December 9th is Hannah Aldridge’s birthday. Whatever happened in 2021, I guess, would be better than the one she “celebrated” last year. Quarantined at home in Nashville, with her son Jackson and Schnauzer, Ozzy (appropriate name for a Birmingham show) and as she puts it: “not knowing whether I’d ever play live again.”
And that’s a feeling that permeates the gig tonight. Goodness, its why she’s here, in Birmingham, in the mist, the cold and with drizzle twinkling in the Christmas lights that adorn the Garden part of the Kitchen Garden Café giving an oddly gothic backdrop.
A quick backstory. She and Jetbone’s Gustav Sjödin (a band she’s often toured with and the avuncular Swede is providing a second guitar and harmonies on the dates) were supposed to be in Scotland tonight, but Covid rules intervened and after two years of no interaction, Aldridge wasn’t having another night off, so this was hastily arranged and given her history at the venue (where she’s played many times over the years) there’s a real feeling of being amongst friends here.
That’s reflected too, in a set that is different, perhaps to her usual one, a little more relaxed and informal – but my, one thing hasn’t changed.
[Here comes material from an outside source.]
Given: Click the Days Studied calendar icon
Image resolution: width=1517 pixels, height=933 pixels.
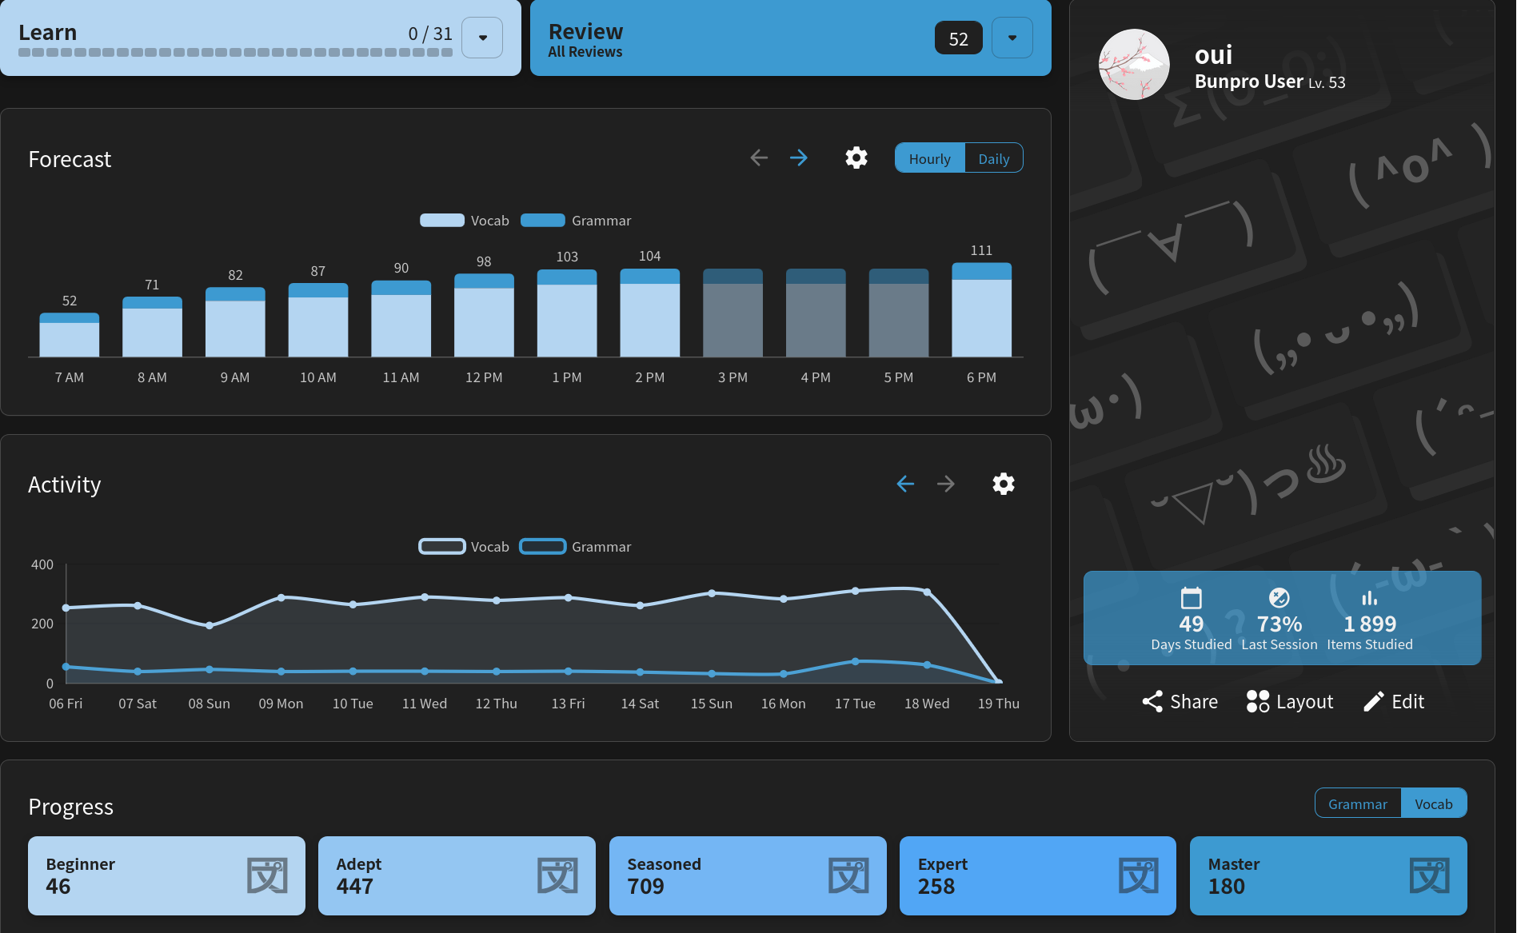Looking at the screenshot, I should click(x=1191, y=598).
Hannah Aldridge is a brilliant singer, with brilliant songs and an incredible way of conveying her stories to people.
Beginning with the title track of her debut album, “Razor Wire”, perhaps underlines that she’s read the room so well tonight. It’s not so much that these are the type of fans that are going to demand “play the old stuff”, more that they are the type of people who live for these type of shows. That she follows it with the superb “Old Ghosts”, from the same record is indicative too, that she’s enjoying the freedom.
That one is a “proper” country tune as it were, and it seems like Hannah Aldridge, given her family history (look up her dad) has been trying to shake the country tag ever since. The truth is that she’s not a country singer. Country singers don’t have songs about demon possession and sex. She does “Lace” does, and there’s still a twinkle in her eye every time she does the line about “I can be your new favourite sin,” whatever she claims.
There’s a new single “Some Ghosts (Don’t Make A Sound)” which she wrote with Jason Charles Miller, once of the band gODHEAD (and I don’t think I am too far out on a limb here to suggest that I might be the only one in the crowd who saw them open for Marilyn Manson in 2001) and the murder ballad thing suits her. Even if this is written about her own grandad (“my mother doesn’t agree” she rather euphemistically puts it).
Full disclosure: I became a fan of Hannah’s when she released her second record. And it’s still a thrill to hear songs like “Aftermath” from it – especially given its new arrangement here. That’s the vibe really. There’s new songs, “Unbeliver” takes on the last two years and tries to make sense of it, there’s songs she loves “Yankee Bank” (written by her dad) and audience requests – and whoever asked for the lust filled “Lie Like You Love Me” was bang on.
Split into two halves the second set follows the same pattern. Courtney Marie Andrews’ (who played just across the road a few weeks ago) “Near You” is played, because, well why not? And so are early songs “Lonesome” and “Howlin’ Bones”. The former is preceded with a story that explains why it was the song that started it all, and when you listen to her talk, you sense the passion that still drives Aldridge.
Of course, you don’t get to travel the world with your songs unless you have it, and it helps that she’s very evidently still a fan too. “Sinking” by the aforementioned gODHEAD doesn’t get played otherwise. And then, there’s the thought that unless your songs connect then no one comes out to see you anyway.
Aldridge’s do. “No Heart Left Behind” stripped of its bombast here, proves my belief that a great song can be played in any way, and the title track of “Gold Rush” – that second record – is a personal favourite. So fragile, yet so determined, it is one of my favourite songs of the last decade.
There was only one way this was going to end, though and that’s with “Burning Down Birmingham”. Written after another birthday gig. A disastrous one in Birmingham, Alabama. She’s told the story before about some guy threw up on her outside the show and she was left thinking about her life choices.
I guess that’s what happens with birthdays – and I haven’t celebrated one of mine in 25 years. If its any consolation though (not withstanding the fact that she was heading to the pub after where Gustav was ready to drink Guinness, so who knows what happened…) Hannah Aldridge got it absolutely spot on when she came here tonight.